Sunday, September 8, 2019

"The Last Train to London"

Meg Waite Clayton is a New York Times bestselling author of seven novels, most recently The Last Train to London. Her previous novels include the #1 Amazon fiction bestseller Beautiful Exiles; the Langum Prize-honored The Race for Paris; The Language of Light, a finalist for the Bellwether Prize for Socially Engaged Fiction (now the PEN/Bellwether); and The Wednesday Sisters, one of Entertainment Weekly’s 25 Essential Best Friend Novels of all time.

Clayton applied the Page 69 Test to The Last Train to London and reported the following:
The Last Train to London is based on the true story of the kindertransport effort to get thousands of at-risk children out of Germany and Austria in the years before World War II began, and one extraordinary woman who lead the Vienna transports. That woman— the largely forgotten Dutch hero, Truus Wijsmuller (“Tante Truus”)—literally faced down the young and ambitious Nazi then in charge of Vienna, Adolph Eichmann (who would go on to devise “the final solution”), to bring Austrian children to safety.

Truus was, in real life, incredibly clever, and quite willing to use her wiles when it suited her purpose.

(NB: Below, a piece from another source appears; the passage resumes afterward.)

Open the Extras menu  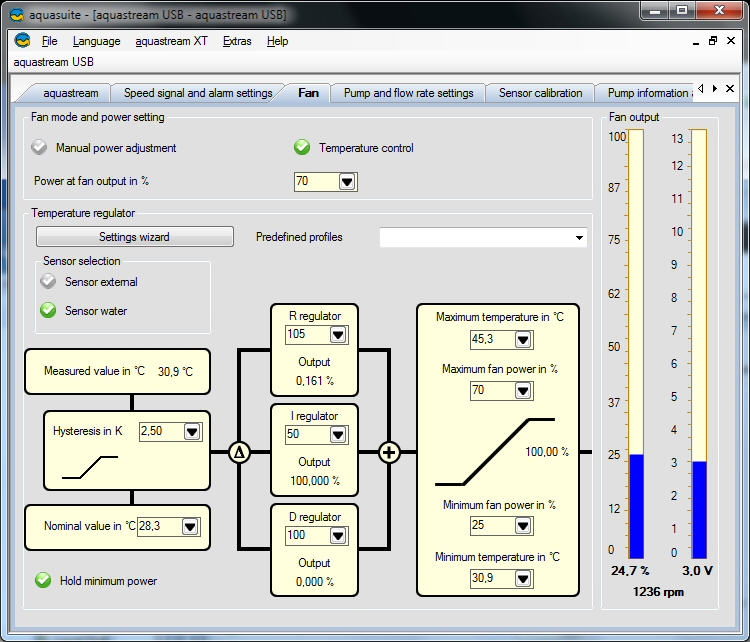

The novel opens in late 1936, in the last 15 months that Austria was an independent country and Vienna a progressive city, before Hitler invaded. Part I alternates between Truus’s early efforts to bring small groups of children to safety from Germany, and the comfortable lives of two Viennese teenagers—an aspiring playwright and a young math prodigy he is sweet on.

Page 69 begins a chapter in which Truus is in Germany with her attractive friend Klara, to spirit 30 children across the border from Germany into the Netherlands. Truus has rescued small numbers of children before, but Klara is new to the effort. The two talk in a German train station as they await the arrival of the children:
Truus said, “Now, here is what I would like you to do: The soldier who will be overseeing the boarding of our carriage? Show him your ticket, and ask him in Dutch if this is where you belong. Perhaps you can express confusion that you are not in first class? But not too much confusion. We don’t want him to move you to a better carriage and leave me to tend thirty children alone. If he doesn’t know Dutch, pretend a poor knowledge of German, but enough to make him feel attractive. Do you understand?”

Klara looked doubtful. “We don’t have papers for the children?”

“We do, but it would be better if fewer questions were asked.”

The Dutch entry visas were real, thanks to Mr. Tenkink. The German exit visas might or might not be. Truus preferred to believe they were.
It’s a nice peek at Truus: What she is doing here is quite dangerous, but she plunges forward undaunted, or at least not so daunted as to be stopped. And it is based on a moment from her life.

I was so inspired by Truus—truly a female Schindler, yet a Dutchwoman even my Dutch publisher had never heard of. I hope The Last Train to London does justice both to the children she rescued and to the extraordinary Truus Wijsmuller.